Why Have More Than One Email Account?

The rain has stopped! The sun finally came out after days of soaking wet, wind, and cold. It was such a departure from our mild and dry April, that it seemed we were skipping summer entirely.

We had friends over for dinner and everyone was lively and fun. I attribute this to good people, good wine, good food, and blue skies. During our conversation, the subject of email accounts came up.

One of our friends explained that he receives 30-40 emails a day, but that only 4 or 5 are emails that he actually needs to read and address. He spends the remainder of his dedicated email time purging the account.

His wife offered that she has four accounts: one for personal emails, one for work, one for junk mail, and one for (something I forgot — OK, the wine was very good). I was quiet at that point, because I actually have five active accounts.

Why do you need more than one email account?

The primary reason is to avoid those daily messages from the companies who solicit your email to be a part of their rewards programs, or for “free” software programs, or free websites.

It was my children, of course, who explained this to me several years ago. They witnessed me reluctantly giving my email at the cash register of the craft store. “Mom, why don’t you have another email to give out when you don’t really want to give out your email?” Brilliant.

And, so, that account was set up. I rarely login unless I am looking for some odd message or coupon that I must produce to get a discount.junk email

Yes, the inbox says 2,491. Occasionally, I will delete the emails when I have extra time on my hands. You can probably guess how often that is. At one point, When the inbox was over 6,000, I selected “delete all.” I had avoided that option for fear I’d delete something I needed. Guess what? I was fine.
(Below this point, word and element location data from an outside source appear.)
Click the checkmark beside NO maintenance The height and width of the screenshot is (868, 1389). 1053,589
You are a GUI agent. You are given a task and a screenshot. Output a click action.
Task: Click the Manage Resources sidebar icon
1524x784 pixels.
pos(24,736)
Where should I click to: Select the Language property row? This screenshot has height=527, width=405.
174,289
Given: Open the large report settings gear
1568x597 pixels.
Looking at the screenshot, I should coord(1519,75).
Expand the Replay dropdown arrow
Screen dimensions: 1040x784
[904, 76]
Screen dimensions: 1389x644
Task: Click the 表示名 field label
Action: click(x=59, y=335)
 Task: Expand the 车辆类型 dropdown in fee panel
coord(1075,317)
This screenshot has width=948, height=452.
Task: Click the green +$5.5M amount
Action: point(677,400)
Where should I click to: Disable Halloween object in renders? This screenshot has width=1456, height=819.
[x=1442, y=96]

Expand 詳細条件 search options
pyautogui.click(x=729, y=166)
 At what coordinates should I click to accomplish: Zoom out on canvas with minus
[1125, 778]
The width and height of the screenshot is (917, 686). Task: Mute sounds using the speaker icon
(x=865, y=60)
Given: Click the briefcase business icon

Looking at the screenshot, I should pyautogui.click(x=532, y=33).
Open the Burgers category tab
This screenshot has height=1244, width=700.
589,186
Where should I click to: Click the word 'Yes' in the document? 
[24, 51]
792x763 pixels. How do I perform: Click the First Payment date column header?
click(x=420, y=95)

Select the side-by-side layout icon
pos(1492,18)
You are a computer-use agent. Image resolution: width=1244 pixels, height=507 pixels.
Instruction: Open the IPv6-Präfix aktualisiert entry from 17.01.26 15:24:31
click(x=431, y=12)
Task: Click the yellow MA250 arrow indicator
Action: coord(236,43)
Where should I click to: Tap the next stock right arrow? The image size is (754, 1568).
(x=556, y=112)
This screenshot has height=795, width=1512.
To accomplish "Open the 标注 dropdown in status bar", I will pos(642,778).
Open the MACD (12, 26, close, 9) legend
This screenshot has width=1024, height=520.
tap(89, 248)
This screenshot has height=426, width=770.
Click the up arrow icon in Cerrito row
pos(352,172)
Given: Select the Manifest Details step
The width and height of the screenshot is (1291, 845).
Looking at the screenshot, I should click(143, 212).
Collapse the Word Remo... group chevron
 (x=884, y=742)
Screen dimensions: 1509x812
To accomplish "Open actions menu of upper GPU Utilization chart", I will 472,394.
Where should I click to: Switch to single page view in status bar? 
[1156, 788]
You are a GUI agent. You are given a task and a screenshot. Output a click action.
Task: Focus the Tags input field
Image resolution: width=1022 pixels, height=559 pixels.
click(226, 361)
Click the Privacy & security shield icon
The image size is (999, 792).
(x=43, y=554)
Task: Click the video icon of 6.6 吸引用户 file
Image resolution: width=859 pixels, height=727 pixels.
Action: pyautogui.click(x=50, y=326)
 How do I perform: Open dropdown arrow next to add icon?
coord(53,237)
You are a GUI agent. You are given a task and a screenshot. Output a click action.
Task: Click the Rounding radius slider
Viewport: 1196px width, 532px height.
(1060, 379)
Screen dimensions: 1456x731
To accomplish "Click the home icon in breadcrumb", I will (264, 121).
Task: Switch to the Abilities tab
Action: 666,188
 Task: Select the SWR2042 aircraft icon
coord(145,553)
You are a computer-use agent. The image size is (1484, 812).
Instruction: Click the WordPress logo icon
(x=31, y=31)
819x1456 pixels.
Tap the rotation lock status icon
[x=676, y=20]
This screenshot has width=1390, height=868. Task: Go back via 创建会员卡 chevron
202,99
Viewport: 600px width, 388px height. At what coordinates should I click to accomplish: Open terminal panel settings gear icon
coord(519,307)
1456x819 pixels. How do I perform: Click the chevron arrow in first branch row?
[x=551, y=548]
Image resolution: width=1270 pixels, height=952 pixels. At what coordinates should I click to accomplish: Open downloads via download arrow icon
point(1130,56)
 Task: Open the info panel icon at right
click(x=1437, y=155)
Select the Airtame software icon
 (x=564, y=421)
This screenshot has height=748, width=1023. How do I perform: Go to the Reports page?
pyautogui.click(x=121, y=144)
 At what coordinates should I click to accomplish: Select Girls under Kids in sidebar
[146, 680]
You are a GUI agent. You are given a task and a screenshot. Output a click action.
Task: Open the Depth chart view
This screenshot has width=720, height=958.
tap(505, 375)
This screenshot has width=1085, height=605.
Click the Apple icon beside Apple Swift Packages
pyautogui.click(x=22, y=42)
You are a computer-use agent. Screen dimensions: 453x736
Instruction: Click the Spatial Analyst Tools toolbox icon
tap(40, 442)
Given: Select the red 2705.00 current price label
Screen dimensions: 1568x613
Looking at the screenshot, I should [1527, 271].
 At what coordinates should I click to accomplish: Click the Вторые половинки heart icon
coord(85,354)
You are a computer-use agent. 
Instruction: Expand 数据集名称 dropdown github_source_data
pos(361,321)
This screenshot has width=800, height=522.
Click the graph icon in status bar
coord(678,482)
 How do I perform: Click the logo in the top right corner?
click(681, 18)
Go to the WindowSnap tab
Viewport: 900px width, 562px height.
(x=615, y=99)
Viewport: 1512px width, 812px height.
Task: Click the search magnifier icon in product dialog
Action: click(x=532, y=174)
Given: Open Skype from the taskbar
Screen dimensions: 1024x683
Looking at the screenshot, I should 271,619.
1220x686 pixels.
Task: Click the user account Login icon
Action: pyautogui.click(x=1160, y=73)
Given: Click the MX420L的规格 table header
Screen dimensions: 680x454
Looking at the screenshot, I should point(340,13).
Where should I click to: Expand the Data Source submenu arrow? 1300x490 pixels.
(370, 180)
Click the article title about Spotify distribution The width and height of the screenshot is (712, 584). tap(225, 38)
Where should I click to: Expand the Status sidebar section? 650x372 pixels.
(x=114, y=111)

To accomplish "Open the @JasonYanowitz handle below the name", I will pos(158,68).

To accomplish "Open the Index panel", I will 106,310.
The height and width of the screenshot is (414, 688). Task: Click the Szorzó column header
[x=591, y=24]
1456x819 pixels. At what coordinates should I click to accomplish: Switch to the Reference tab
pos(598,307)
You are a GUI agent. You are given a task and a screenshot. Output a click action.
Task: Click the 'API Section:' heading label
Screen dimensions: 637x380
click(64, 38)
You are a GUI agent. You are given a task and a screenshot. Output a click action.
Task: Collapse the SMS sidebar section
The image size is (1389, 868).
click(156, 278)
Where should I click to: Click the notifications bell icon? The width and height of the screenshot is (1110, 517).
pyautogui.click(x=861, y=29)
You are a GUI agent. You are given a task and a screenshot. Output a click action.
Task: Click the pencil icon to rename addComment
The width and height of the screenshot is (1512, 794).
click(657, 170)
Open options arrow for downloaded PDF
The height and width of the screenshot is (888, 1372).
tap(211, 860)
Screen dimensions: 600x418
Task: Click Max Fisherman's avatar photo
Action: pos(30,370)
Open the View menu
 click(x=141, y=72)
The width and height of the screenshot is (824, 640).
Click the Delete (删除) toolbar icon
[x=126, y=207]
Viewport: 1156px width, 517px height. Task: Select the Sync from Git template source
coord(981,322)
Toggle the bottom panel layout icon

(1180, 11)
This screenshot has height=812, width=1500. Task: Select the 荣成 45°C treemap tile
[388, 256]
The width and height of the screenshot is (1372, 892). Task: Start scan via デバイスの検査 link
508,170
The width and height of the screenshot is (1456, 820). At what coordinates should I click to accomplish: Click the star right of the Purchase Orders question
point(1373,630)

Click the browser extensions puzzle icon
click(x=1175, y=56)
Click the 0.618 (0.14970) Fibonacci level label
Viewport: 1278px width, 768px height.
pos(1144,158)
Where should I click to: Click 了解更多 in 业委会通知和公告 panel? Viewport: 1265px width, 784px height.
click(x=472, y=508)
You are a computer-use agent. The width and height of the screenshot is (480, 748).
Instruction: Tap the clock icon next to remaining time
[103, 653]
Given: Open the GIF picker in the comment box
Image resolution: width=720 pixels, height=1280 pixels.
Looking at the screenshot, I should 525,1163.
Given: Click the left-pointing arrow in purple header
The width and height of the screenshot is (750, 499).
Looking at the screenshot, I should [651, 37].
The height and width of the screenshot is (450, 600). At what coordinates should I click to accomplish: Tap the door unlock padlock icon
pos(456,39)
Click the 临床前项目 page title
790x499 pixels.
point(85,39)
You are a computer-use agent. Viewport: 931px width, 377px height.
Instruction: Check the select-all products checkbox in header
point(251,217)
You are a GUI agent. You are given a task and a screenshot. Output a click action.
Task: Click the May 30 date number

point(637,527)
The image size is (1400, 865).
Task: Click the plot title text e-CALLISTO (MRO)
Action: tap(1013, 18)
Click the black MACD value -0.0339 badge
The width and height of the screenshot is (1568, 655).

Work email is my third account. Like me, you probably have a separate work account because your employer maintains that service. I never mix personal business with my work account; if someone sends a personal message to my work email, I simply forward it to my personal account.

Your work email should always reflect your professionalism. You don’t want an email from “IFL Science” projected on the whiteboard during a meeting. I have actually seen it happen, lest you think I’m making this stuff up!

I also maintain a separate account for my social media forays. Again, I want to separate this part of my life from my personal and business accounts. I check and manage this more frequently than the garbage account. Here is where you receive confirmation of your accounts and password information; notifications about your social media postings; and communication from your contacts.

The fourth account is specifically for this blog. I turn notifications on for this account so that I know and can respond promptly to reader comments and likes. I think of this as my second work account.

Last, but not least, is what you might call my “dream board” account. It is a Gmail account, so that I can compose Google Docs, make slide shows, edit and save pictures, keep a recipe file, and so on.  I could use my personal account for this, but I choose not to because this gmail account feels special — like a personal diary and archive that only I can access.gmail

Other than Google, no business entity invades this account. I don’t receive emails here at all. It is a quiet place in cyberspace for me to create. Try it and let your creative juices flow!